Grenoble veut se relier par téléphérique aux communes du plateau du Vercors


PLANÈTE – Un projet de télécabine de 10 kilomètres de long vise à réduire le trafic automobile entre les villages de montagne et l’agglomération iséroise.

Grenoble, correspondant.

Mis entre parenthèses à la suite de l’échec de la candidature de Grenoble aux Jeux olympiques d’hiver de 2018, le projet de rapprochement entre la ville et les communes du plateau du Vercors, au moyen du transport par câble, est relancé après cinq ans d’atermoiements politiques. La communauté d’agglomération Grenoble-Alpes Métropole (La Métro) vient d’officialiser son intention d’engager, au second semestre 2013, la construction d’une liaison par téléphérique de 10 kilomètres de long, inédite en France, entre le village de Lans-en-Vercors, niché à 1000 mètres d’altitude sur le plateau, et Fontaine, commune de la proche banlieue grenobloise située au pied du massif.

En misant sur cette technologie non polluante et rapide, qui placerait les deux territoires à seulement vingt-neuf minutes d’un trajet en télécabine – contre trente cinq à quarante minutes en voiture hors heures de pointe –, les promoteurs du projet espèrent inciter les 40% de la population active du Vercors travaillant dans le bassin grenoblois, soit près de 5000 personnes, à laisser leur véhicule au garage. La liaison aérienne permettrait de réduire de manière significative les émissions de gaz à effet de serre liées aux trajets automobiles. Chaque jour, en moyenne, quelque 9000 véhicules circulent sur les deux routes de montagne desservant le Vercors au départ de l’agglomération grenobloise.

« Très vigilant ».

« Il s’agit également d’ouvrir davantage la montagne à toute une partie de la population de l’agglomération qui ne s’y rend jamais, en proposant des prix attractifs », précise Marc Baïetto, président (PS) de la Métro. Cette dernière, qui s’est appuyée sur une batterie d’études techniques et financières menées, dit-elle, « par des opérateurs privés prêts à investir », table sur une mise en service dès la fin de l’année 2014. Le coût total du projet serait de 40 à 50 millions d’euros. « Rien, sur le papier, ne s’oppose à une réalisation dans de tels délais. Le tracé du téléphérique ne survole aucune habitation. Nous avons largement dépoussiéré le dossier », estime M. Baïetto. À terme, la ligne pourrait même être prolongée jusqu’à la presqu’île scientifique de Grenoble, où travaille une majorité des actifs du plateau.

Pourtant, rien ne semble encore garantir que des télécabines circuleront un jour entre Grenoble et le Vercors.

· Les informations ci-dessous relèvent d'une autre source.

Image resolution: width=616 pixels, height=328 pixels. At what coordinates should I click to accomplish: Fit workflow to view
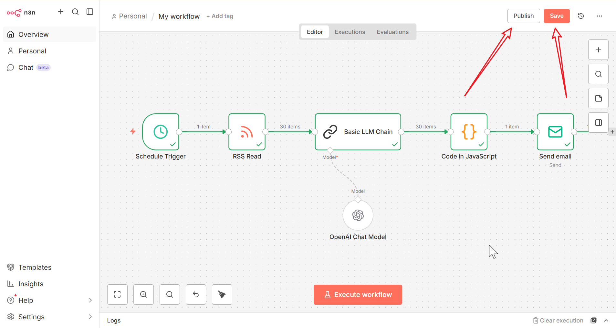click(x=117, y=294)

Pour l’heure, aucun maître d’œuvre ni opérateur capable de financer et d’exploiter le projet n’ont été officiellement désignés. « L’objectif est que toute la partie financière et administrative soit réglée avant fin 2012 », indique M. Baïetto. « La mise en circulation du téléphérique est encore très loin d’être acquise », tempère Olivier Bertrand, conseiller général écologiste délégué aux nouvelles mobilités, pourtant favorable au projet. L’élu déplore une annonce « prématurée et sans étude, essentiellement préélectorale. » « Le financement et l’exploitation par le privé n’ont pas de sens, explique-t-il. Un ticket d’accès très cher ferait fuir les usagers potentiels. Par ailleurs, la loi ne permet pas à la Métro d’opérer en dehors de son périmètre de transports urbains. »

Du côté des élus de la communauté de communes du massif du Vercors (CCMV), et notamment de celles qui, comme Saint-Nizier-du-Moucherotte, accueilleront les infrastructures (Gares, parkings relais, etc.), on se dit « séduit » mais « très vigilant » quant à l’impact du téléphérique sur le plateau. « L’intérêt économique et environnemental est indéniable, estime le maire (PS) de Lans-en-Vercors, Jean-Paul Gouttenoire. Mais c’est aussi l’image du Vercors qui est en jeu. Il doit conserver son identité. »

Benoit Pavan

(Photo : B.P.).

Légende photo : Grenoble compte déjà un des premiers téléphériques urbains du monde, à vocation touristique, qui relie le centre-ville à la colline de la Bastille. Inauguré en 1934, il a transporté 325.000 passagers en 2011.

Publié dans l’édition du 27 mars 2012 du quotidien Le Monde.